We all admire great teachers and leaders – people who exemplify what is good and great in this world. However, when we put them on a pedestal for their grand deeds and wise words, we start judging them. When we praise or condemn someone we view them as either above or below us. People we elevate to sainthood are regular folks [with a dark past, personal experiences that don’t match their public image, beliefs that do not resonate with half of the population of this world] and must be viewed as such.
Gandhi coined the term “be the change you wish to see in the world”. But the real Gandhi mistreated his family. He refused to educate his sons and ordered them to abstain from sex. When his wife was stricken with pneumonia, he was told that a shot of penicillin would heal her; Gandhi refused to inject ‘alien medicine’ into her body, and she died. Two weeks later, he caught malaria and allowed doctors to save his life with quinine, an ‘alien medicine’. His personal physician used to sleep and bathe with Gandhi. When challenged, he explained how he ensured decency was not offended: “While she is bathing I keep my eyes tightly shut. I do not know … whether she bathes naked or with her underwear on. I can tell from the sound that she uses soap”.

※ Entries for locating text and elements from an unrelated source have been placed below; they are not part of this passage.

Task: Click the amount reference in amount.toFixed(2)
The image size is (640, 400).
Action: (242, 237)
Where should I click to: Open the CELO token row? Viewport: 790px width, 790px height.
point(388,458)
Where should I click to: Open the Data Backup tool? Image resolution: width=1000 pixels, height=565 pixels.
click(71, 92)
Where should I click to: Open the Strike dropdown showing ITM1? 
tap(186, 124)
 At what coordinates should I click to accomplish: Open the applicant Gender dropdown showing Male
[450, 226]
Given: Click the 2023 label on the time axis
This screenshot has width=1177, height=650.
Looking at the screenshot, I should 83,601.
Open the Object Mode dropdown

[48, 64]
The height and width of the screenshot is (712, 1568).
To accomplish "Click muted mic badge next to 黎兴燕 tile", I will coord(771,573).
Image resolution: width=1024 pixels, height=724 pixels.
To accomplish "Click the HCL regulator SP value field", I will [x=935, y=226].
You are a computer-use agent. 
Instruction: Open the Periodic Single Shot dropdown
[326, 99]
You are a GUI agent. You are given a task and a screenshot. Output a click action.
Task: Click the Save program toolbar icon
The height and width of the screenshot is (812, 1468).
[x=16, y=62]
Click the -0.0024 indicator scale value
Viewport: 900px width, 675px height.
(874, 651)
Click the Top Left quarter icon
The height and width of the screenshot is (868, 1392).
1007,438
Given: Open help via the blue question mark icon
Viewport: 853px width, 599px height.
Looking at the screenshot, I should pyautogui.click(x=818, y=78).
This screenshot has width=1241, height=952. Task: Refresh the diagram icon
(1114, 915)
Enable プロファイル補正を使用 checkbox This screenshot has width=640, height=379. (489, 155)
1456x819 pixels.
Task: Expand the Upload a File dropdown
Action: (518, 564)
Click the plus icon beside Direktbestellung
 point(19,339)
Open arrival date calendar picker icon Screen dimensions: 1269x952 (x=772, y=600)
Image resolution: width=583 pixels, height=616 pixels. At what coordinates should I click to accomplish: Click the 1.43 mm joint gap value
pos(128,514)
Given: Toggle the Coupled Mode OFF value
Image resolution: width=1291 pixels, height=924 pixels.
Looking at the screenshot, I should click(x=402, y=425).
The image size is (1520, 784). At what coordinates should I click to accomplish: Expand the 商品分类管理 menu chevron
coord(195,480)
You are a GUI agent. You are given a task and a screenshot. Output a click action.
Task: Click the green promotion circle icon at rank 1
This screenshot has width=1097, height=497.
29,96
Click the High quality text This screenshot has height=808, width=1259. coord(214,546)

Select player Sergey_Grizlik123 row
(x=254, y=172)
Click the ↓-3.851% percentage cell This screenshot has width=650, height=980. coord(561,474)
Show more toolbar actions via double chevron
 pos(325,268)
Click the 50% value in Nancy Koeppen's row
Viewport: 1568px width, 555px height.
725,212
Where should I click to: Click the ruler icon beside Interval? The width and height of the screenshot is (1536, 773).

Malcolm X, a human rights activist and a courageous advocate for the rights of blacks, was a reformed criminal who at 18 engaged in drug dealing, gambling, racketeering, robbery, and pimping. He also occasionally had sex with other men, usually for money.
All great people, our heroes, are made of flesh and blood and are therefore flawed. But it doesn’t change the fact that they were revolutionaries ready to die for their beliefs, had immensely large hearts, and were responsible for some of the greatest deeds that changed the world for the better.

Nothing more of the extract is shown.